Your goal: Every line in the listing below from the one with "Given: Click the orange plus add button" through the one with "Viewport: 1132px width, 597px height." is to be reproduced exactly, both ends included; leave out the rest.

*** Exercise input

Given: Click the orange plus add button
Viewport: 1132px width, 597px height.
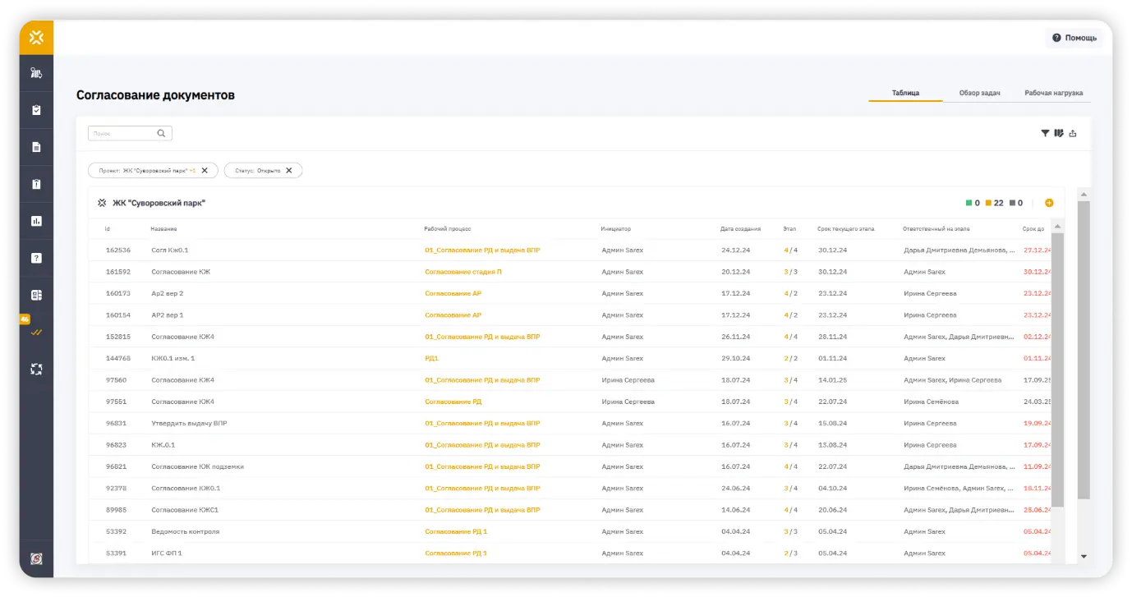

******
*** Exercise input

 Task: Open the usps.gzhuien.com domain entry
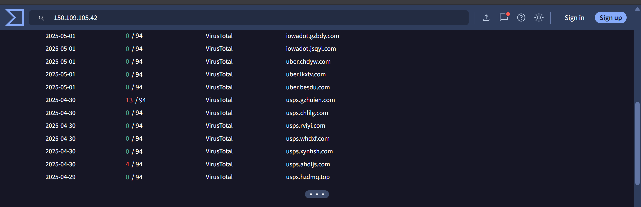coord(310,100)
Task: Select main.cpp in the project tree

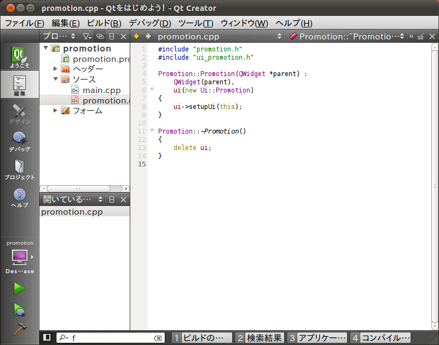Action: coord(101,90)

******
*** Exercise input

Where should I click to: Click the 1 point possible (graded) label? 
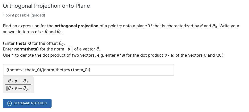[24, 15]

******

Solution for this problem:
Given: Click the orange plus add button
Viewport: 1132px width, 597px height.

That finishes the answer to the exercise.